What is needed is an exact copy of all the records, written out in full.
─── Input material ───
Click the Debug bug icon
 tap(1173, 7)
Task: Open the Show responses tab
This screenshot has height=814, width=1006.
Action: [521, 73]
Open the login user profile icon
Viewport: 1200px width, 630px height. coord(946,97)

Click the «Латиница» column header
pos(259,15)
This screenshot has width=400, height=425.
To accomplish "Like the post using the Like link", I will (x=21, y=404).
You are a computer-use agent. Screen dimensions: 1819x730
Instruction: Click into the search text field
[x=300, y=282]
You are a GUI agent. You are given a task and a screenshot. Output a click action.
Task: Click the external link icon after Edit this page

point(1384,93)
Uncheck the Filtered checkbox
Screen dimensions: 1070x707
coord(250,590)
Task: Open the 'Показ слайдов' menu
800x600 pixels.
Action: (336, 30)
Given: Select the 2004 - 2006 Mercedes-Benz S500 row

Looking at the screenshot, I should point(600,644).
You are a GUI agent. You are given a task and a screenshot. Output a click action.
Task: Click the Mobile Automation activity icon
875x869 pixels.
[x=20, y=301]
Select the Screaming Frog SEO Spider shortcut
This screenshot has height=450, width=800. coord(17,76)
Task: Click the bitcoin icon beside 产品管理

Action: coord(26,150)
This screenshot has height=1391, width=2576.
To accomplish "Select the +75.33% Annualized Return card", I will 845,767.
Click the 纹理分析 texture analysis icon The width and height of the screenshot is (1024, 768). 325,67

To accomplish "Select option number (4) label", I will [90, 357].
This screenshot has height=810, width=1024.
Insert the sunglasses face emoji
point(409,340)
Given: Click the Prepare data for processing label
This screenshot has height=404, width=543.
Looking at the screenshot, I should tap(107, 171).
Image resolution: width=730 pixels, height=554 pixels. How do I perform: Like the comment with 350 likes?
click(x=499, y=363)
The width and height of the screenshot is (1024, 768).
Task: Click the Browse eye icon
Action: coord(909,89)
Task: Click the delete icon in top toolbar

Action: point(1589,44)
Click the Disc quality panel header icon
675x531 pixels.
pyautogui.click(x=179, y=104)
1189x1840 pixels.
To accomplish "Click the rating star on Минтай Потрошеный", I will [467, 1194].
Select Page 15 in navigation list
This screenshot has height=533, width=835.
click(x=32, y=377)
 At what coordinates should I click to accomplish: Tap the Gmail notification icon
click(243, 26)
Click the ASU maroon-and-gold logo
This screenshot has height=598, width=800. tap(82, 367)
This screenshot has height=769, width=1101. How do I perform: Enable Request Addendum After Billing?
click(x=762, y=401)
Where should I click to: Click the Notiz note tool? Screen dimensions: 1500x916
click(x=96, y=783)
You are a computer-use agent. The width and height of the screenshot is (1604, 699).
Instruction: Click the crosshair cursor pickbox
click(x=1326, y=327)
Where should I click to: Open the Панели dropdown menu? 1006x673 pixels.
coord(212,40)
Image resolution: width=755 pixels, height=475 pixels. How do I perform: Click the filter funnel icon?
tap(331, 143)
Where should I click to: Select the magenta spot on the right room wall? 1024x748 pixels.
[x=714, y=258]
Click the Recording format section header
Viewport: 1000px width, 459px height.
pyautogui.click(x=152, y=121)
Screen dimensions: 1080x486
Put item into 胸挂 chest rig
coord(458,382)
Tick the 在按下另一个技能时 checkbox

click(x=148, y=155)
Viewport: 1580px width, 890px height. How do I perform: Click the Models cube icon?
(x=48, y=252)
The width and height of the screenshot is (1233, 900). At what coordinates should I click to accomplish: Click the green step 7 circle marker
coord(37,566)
───
» **Answer for the task**:
Click the Debug bug icon
 tap(1173, 7)
Task: Open the Show responses tab
This screenshot has height=814, width=1006.
Action: [521, 73]
Open the login user profile icon
Viewport: 1200px width, 630px height. coord(946,97)

Click the «Латиница» column header
pos(259,15)
This screenshot has width=400, height=425.
To accomplish "Like the post using the Like link", I will (x=21, y=404).
You are a computer-use agent. Screen dimensions: 1819x730
Instruction: Click into the search text field
[x=300, y=282]
You are a GUI agent. You are given a task and a screenshot. Output a click action.
Task: Click the external link icon after Edit this page

point(1384,93)
Uncheck the Filtered checkbox
Screen dimensions: 1070x707
coord(250,590)
Task: Open the 'Показ слайдов' menu
800x600 pixels.
Action: (336, 30)
Given: Select the 2004 - 2006 Mercedes-Benz S500 row

Looking at the screenshot, I should point(600,644).
You are a GUI agent. You are given a task and a screenshot. Output a click action.
Task: Click the Mobile Automation activity icon
875x869 pixels.
[x=20, y=301]
Select the Screaming Frog SEO Spider shortcut
This screenshot has height=450, width=800. coord(17,76)
Task: Click the bitcoin icon beside 产品管理

Action: coord(26,150)
This screenshot has height=1391, width=2576.
To accomplish "Select the +75.33% Annualized Return card", I will 845,767.
Click the 纹理分析 texture analysis icon The width and height of the screenshot is (1024, 768). 325,67

To accomplish "Select option number (4) label", I will [90, 357].
This screenshot has height=810, width=1024.
Insert the sunglasses face emoji
point(409,340)
Given: Click the Prepare data for processing label
This screenshot has height=404, width=543.
Looking at the screenshot, I should tap(107, 171).
Image resolution: width=730 pixels, height=554 pixels. How do I perform: Like the comment with 350 likes?
click(x=499, y=363)
The width and height of the screenshot is (1024, 768).
Task: Click the Browse eye icon
Action: coord(909,89)
Task: Click the delete icon in top toolbar

Action: point(1589,44)
Click the Disc quality panel header icon
675x531 pixels.
pyautogui.click(x=179, y=104)
1189x1840 pixels.
To accomplish "Click the rating star on Минтай Потрошеный", I will [467, 1194].
Select Page 15 in navigation list
This screenshot has height=533, width=835.
click(x=32, y=377)
 At what coordinates should I click to accomplish: Tap the Gmail notification icon
click(243, 26)
Click the ASU maroon-and-gold logo
This screenshot has height=598, width=800. tap(82, 367)
This screenshot has height=769, width=1101. How do I perform: Enable Request Addendum After Billing?
click(x=762, y=401)
Where should I click to: Click the Notiz note tool? Screen dimensions: 1500x916
click(x=96, y=783)
You are a computer-use agent. The width and height of the screenshot is (1604, 699).
Instruction: Click the crosshair cursor pickbox
click(x=1326, y=327)
Where should I click to: Open the Панели dropdown menu? 1006x673 pixels.
coord(212,40)
Image resolution: width=755 pixels, height=475 pixels. How do I perform: Click the filter funnel icon?
tap(331, 143)
Where should I click to: Select the magenta spot on the right room wall? 1024x748 pixels.
[x=714, y=258]
Click the Recording format section header
Viewport: 1000px width, 459px height.
pyautogui.click(x=152, y=121)
Screen dimensions: 1080x486
Put item into 胸挂 chest rig
coord(458,382)
Tick the 在按下另一个技能时 checkbox

click(x=148, y=155)
Viewport: 1580px width, 890px height. How do I perform: Click the Models cube icon?
(x=48, y=252)
The width and height of the screenshot is (1233, 900). At what coordinates should I click to accomplish: Click the green step 7 circle marker
coord(37,566)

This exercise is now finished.